Mrs Uí Dhonnghaile says it’s important to remember that behind the figures are individual stories.

She said: “From 2002 to 2006 I was being seen by various health professionals in Northern Ireland. Unfortunately none of them specialised in eating disorders so I felt quite misunderstood and at times I felt judged as well. Very often people were seeing someone who just didn’t eat and was maybe being silly or childish. When in fact that is not what was going on, it was a serious illness.

“Basically I had to leave here and go to England for treatment because there was no specialist unit, in fact there’s still no in-patient specialist unit here. It was very difficult for me to leave home as well as my friends and family behind as well as deal with my illness.”

The preliminary report on eating disorder services published by the department also outlined the need for improvement in community and outpatient care. It stated: “The clinical view was that in some instances, increased / improved local community based services could have supported an admission to an ordinary mental health or medical ward locally, and therefore either prevented the ECR or alternatively reduced the subsequent length of hospital stay.”

Aileen Uí Dhonnghaile says improvements in out-patient services for those with eating disorders would also make a huge difference.

She said: “While an in-patient unit is very much needed here, it has to go hand in hand with after care services in the community. I got the in-patient care I needed but I also needed a good after care team and I got that from the Southern Trust. If I hadn’t received that I don’t believe I would be where I am today.”

Mrs Uí Dhonnghaile now works for the voluntary sector project the Eating Disorder Association for Northern Ireland (EDANI). It provides a helpline as well as support and advice services to people with an eating disorder and their family carers.

She says she is thankful to be in a position that through her own experience she can help other people with eating disorders in Northern Ireland.

She said: “I was lucky that I did receive the help and support that I needed, even though I had to travel to England to get it. I’m now in a position where I can work with EDANI and hopefully be able to help those that are struggling to help themselves to ultimately challenge the eating disorder and get on their journey to recovery.”
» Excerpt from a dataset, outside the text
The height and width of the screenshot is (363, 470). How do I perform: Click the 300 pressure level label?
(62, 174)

HSCB and DHSSPS jointly fund EDANI £40k. However this service is in jeopardy due to the planned phased removal of DHSSPS contracts over the next three years. Ann McCann is the head of EDANI.
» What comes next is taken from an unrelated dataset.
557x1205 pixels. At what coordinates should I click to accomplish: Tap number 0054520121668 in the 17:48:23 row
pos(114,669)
She said: “At a time when the health department is considering whether there is a need to establish a specialist eating disorders unit in Northern Ireland, it comes as a shock and disappointment to us at EDANI that our core funding is being phased out. The department acknowledges that the services that we provide will be in jeopardy as a result of their decision to remove our funding.

“It is important to remember that EDANI is the only fully-operational support group in NI providing a 24/7 helpline, something we have been doing for over 20 years.”
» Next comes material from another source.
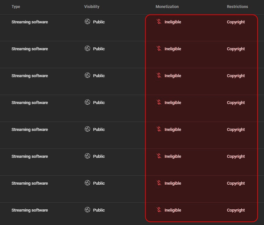Click the Ineligible monetization icon in the fourth row
This screenshot has height=225, width=264.
[159, 102]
A spokesperson for the Department of Health said: “The core grant funding scheme is considered no longer fit for purpose and is being phased out during 2016/17 and 2017/18, with a new Innovation Scheme being developed. Its purpose is to promote innovation across health and social care by voluntary, vommunity and social enterprise (VCSE) organisations in Northern Ireland.

“It has been co-designed along with voluntary and community sector representatives, and a public consultation on the proposals is ongoing with a view to launching the new scheme for applications during 2016. Groups are encouraged to make their views known during the public consultation. It is intended the scheme will be open to all VCSE organisations, new or existing.”

The public consultation closes on June 3 2016.